On October 13th around 1000, one of ACS’ fibers that supply Wide Area Network (WAN) Connectivity (to Anchorage and Juneau) and Commodity Internet (CI) Connection to the University of Alaska Fairbanks Main Campus began generating faults and errors resulting in lost and delayed packets, thereby impacting internet performance for the vast majority of users at UAF and consumers of UAF and UA Statewide Fairbanks Information Technology services (including Data Center resources).

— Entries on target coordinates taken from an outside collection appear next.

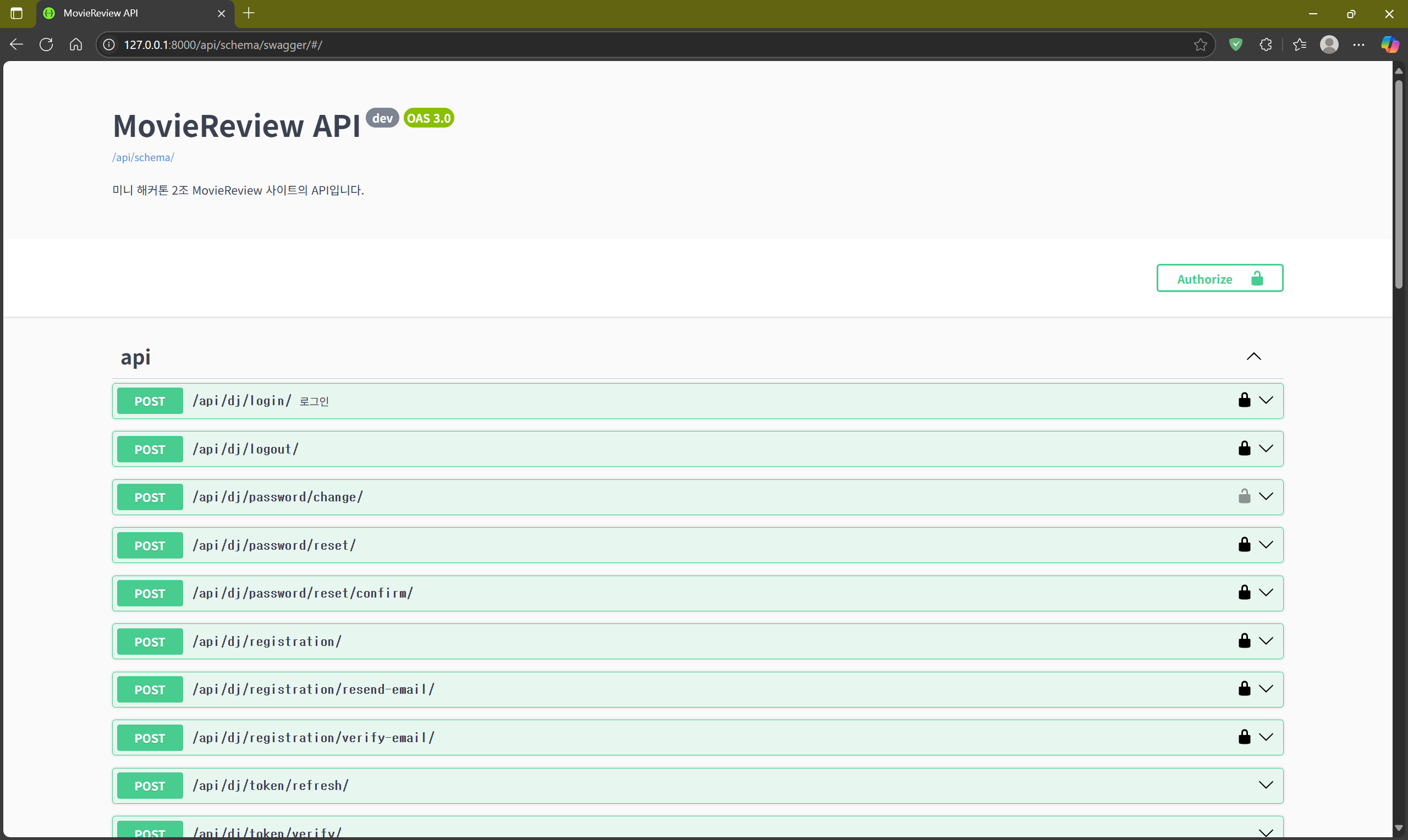Click the Copilot icon in browser toolbar
The height and width of the screenshot is (840, 1408).
1389,45
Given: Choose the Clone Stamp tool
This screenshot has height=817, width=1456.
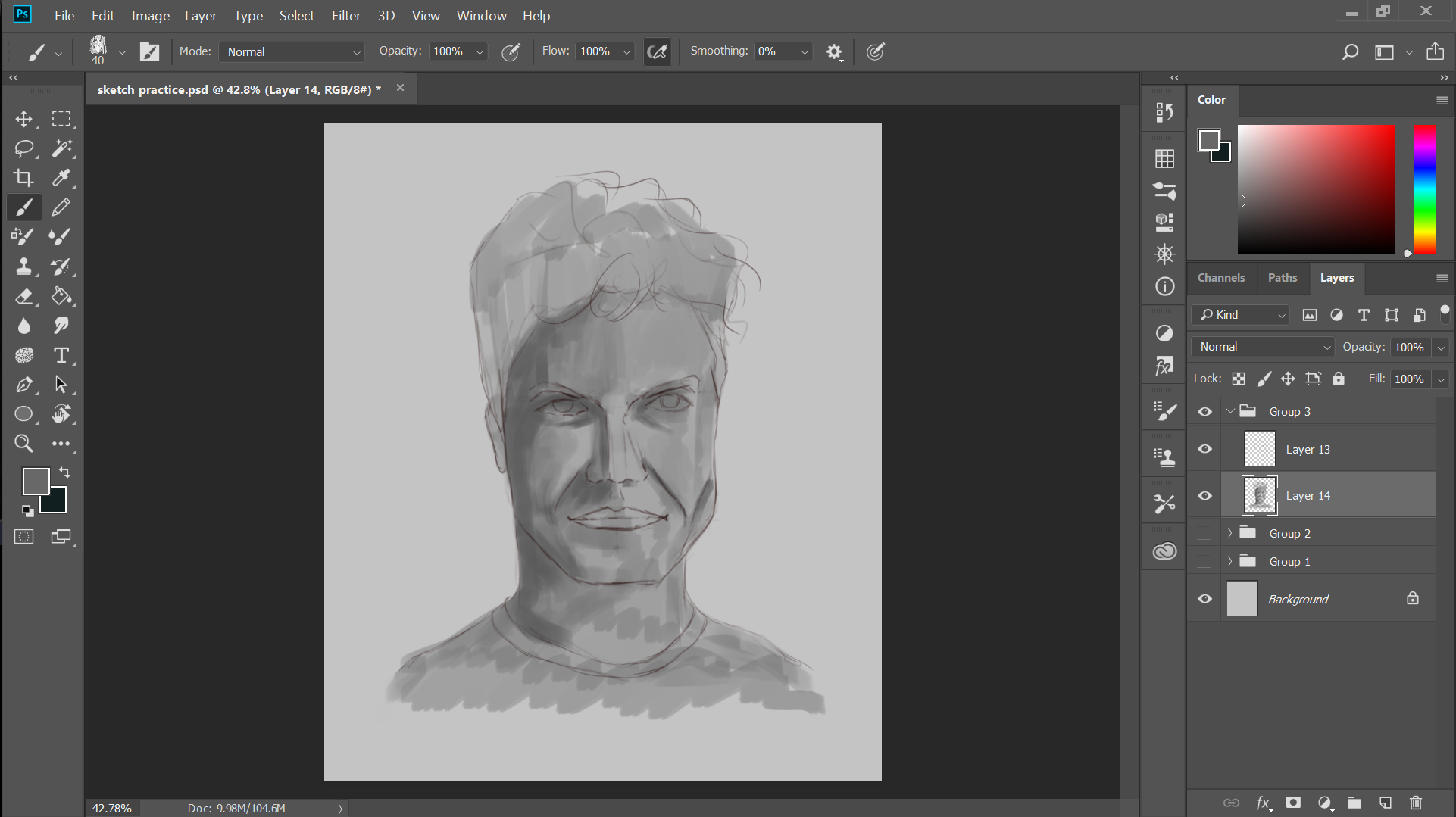Looking at the screenshot, I should (24, 267).
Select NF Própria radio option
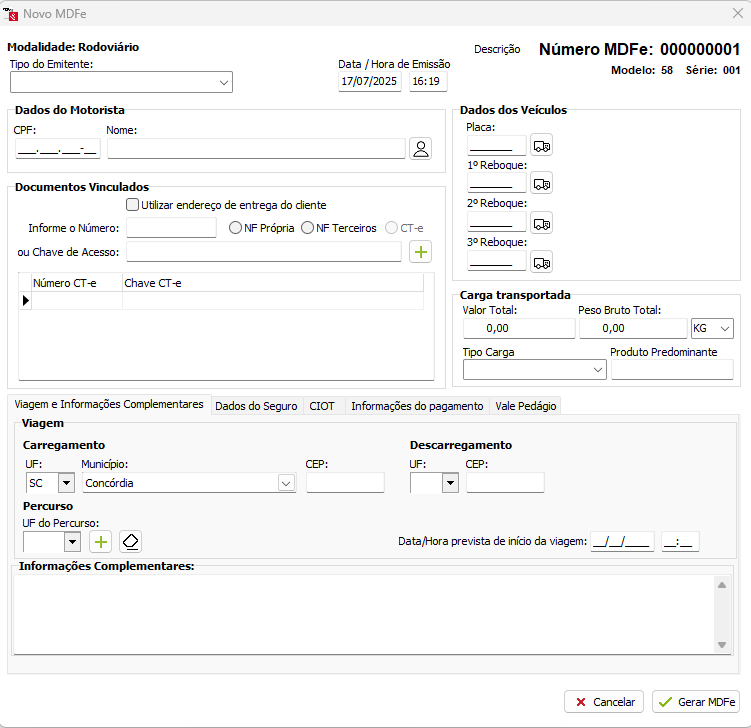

Restore services as soon as possible.
One of the two ACS fibers supplying WAN and CI to the Fairbanks Main Campus became severely impacted resulting in poor and lost performance. Due to the nature of the issue, it was not immediately clear as to what the exact problem was initially. The high number of errors generated caused the ACS router to become overwhelmed and because of this error reporting by the device was compromised. ACS believed that the device needed a reboot to clear the reporting errors and what was assumed at the time to be a software bug in the ACS router. An emergency maintenance outage was published for Oct 14th at 0100. During this window the ACS router was rebooted, this cleared the reporting errors, but did not fix the underlying issue. Once proper error reporting was restored, ACS engineers could more clearly see the error impacting one of the campus feeding fibers. In order to stabilize services, this fiber was disabled, rerouting all traffic onto the single remaining fiber. This restored UA to proper functional status until fiber repairs could be accomplished. Full service was restored Oct 21th at 0100 when ACS and UA engineers re-enabled the repaired fiber and tested functionality.
This issue was caused by a hardware fault in ACS’ gear, there are not many countermeasures that we can take to prevent this issue from happening again. Short of provider diversification, which has historically been cost-prohibitive.